I am trying to take the second derivative of a custom neural network like this,

icnn = ICNN(1, [32, 32], soft_relu(0.1))
function df(x)
    gradient(y->sum(icnn(y)), x)[1]
end
df([1])
gradient(y->sum(df(y)), [1])

This worked well for the first derivative. However, for the second derivative I get: Can’t differentiate foreigncall expression
Here, icnn is simply some custom neural network implemented as follows,

# soft ReLU
function soft_relu(d)
    x -> max.(clamp.(sign.(x) .* 1/(2*d) .* x.^2, 0, d/2), x .- d/2)
end
################################################################################
# Input Convex Neural Network (ICNN)
struct ICNN
    Ws
    Us
    bs
    act
end
# constructor
ICNN(input_dim::Integer, layer_sizes::Vector, activation) = begin
    Ws = []
    Us = []
    bs = []
    push!(Ws, randn(layer_sizes[1], input_dim))
    push!(bs, randn(layer_sizes[1]))
    i = 1
    for out in layer_sizes[2:end]
        push!(Us, randn(out, input_dim))
        push!(Ws, randn(out, layer_sizes[i]))
        push!(bs, randn(out))
        i += 1
    end
    push!(Us, randn(1, input_dim))
    push!(Ws, randn(1, layer_sizes[end]))
    push!(bs, randn(1))
    ICNN(Ws, Us, bs, activation)
end
# forward pass
(m::ICNN)(x) = begin
    z = m.act(m.Ws[1]*x + m.bs[1])
    for i in 1:length(m.Us)
        z = m.act(m.Ws[i+1]*z + m.Us[i]*x + m.bs[i+1])
    end
    return z
end

Is it possible to take 2nd derivatives and is there any best practice to work with nested gradients?

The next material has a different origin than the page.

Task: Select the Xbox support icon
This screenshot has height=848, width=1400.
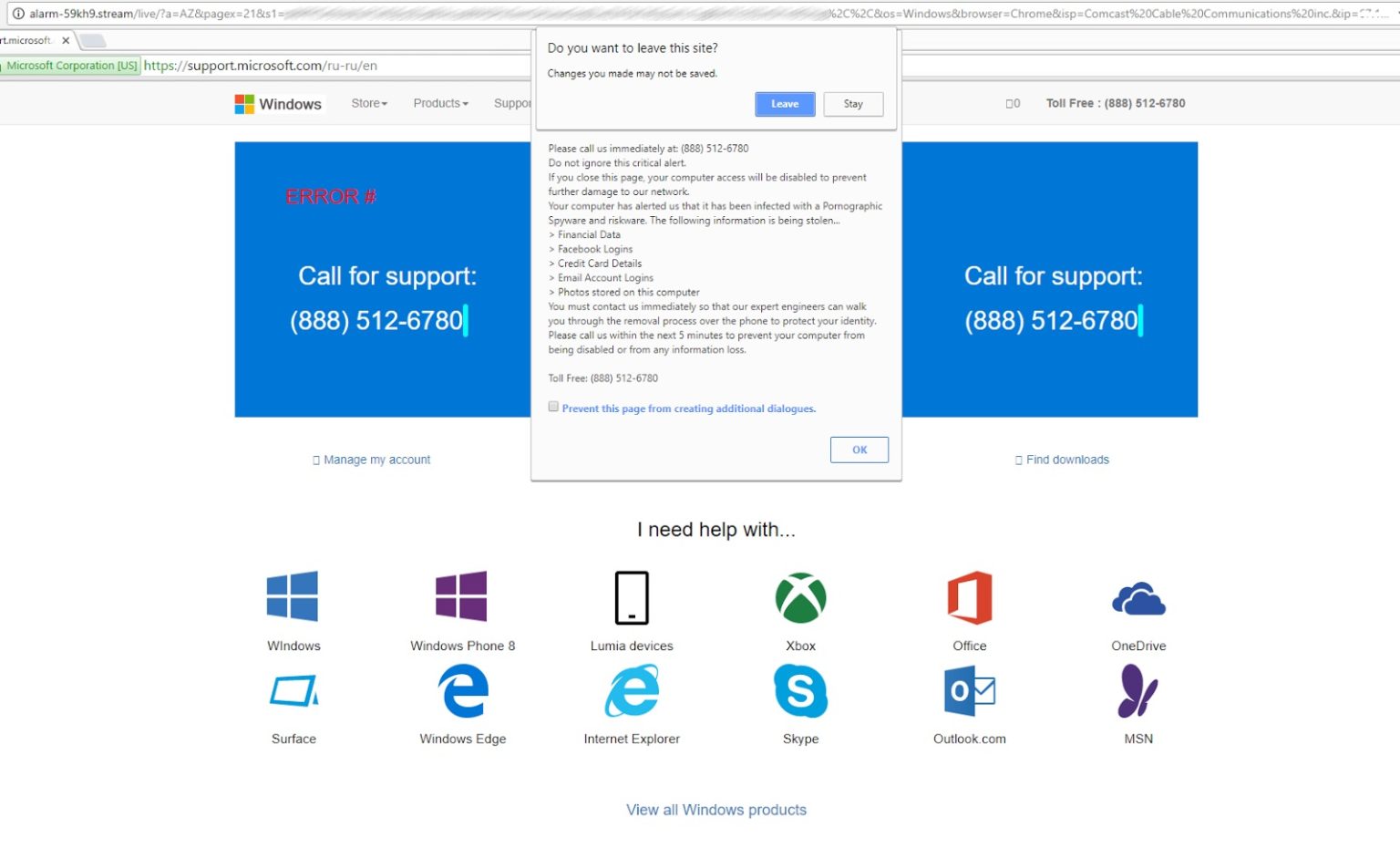Action: tap(799, 598)
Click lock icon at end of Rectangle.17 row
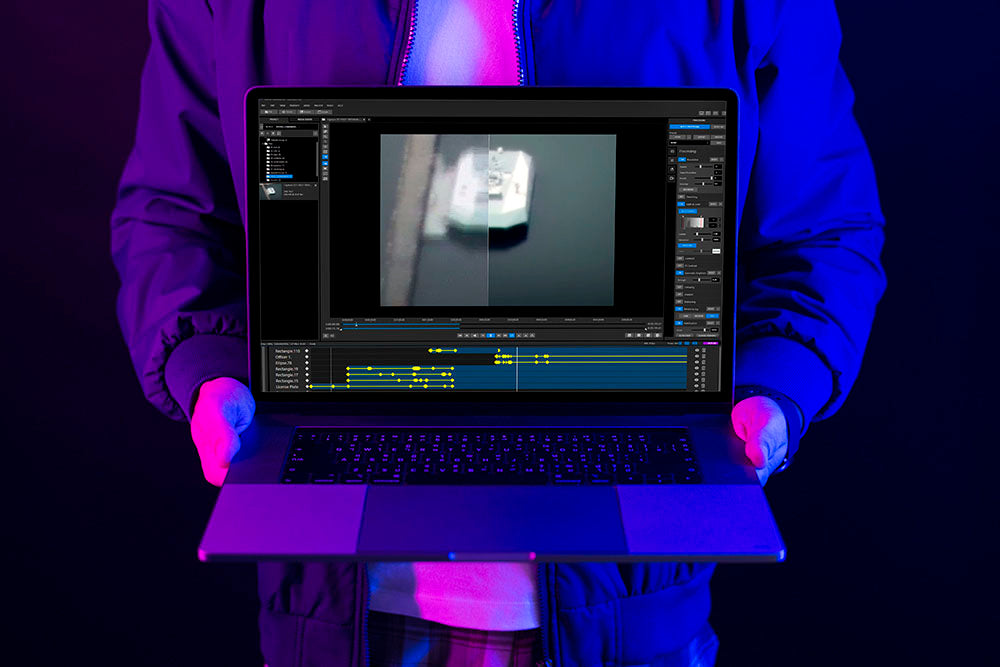Viewport: 1000px width, 667px height. 704,375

Thanks in advance for your help!

1 Like

It appears you are using Zygote. In this case, the most robust method (for me) has been to mix forward and reverse-mode differentiation. This is what Zygote.hessian does under the hood. That may suffice for your problem.

3 Likes

Thanks a lot for your answer! I am using Flux, but I don’t really understand the difference between Flux and Zygote. Does Flux implicitly use Zygote for differentiation?
I am afraid that Zygote.hessian won’t be enough for what I need. I posted the above code as simple example but I actually need to define a new neural network which involves gradients of the ICNN as defined above. Then I would like to train this new network using gradient descent. The actual function I want to differentiate is,

(m::StableDynamics)(x) = begin
    grad_v = gradient(m.v, x)[1]
    return m.f_hat(x) - grad_v * relu(grad_v'*m.f_hat(x) + 0.9 * v(x)) / (grad_v'*grad_v)
end

Where m.v is a ICNN, m.f_hat is a standard dense neural network. But when I try to differentiate this with respect to x I get an error in the ICNN.

However, the above code is working with Zygote.hessian :slight_smile: Also I can calculate the derivative of StableDynamics() using Zygote.forward_jacobian(). So I guess for training this neural network, I will just have to use forward_jacobian(). Is there a simple reason for this?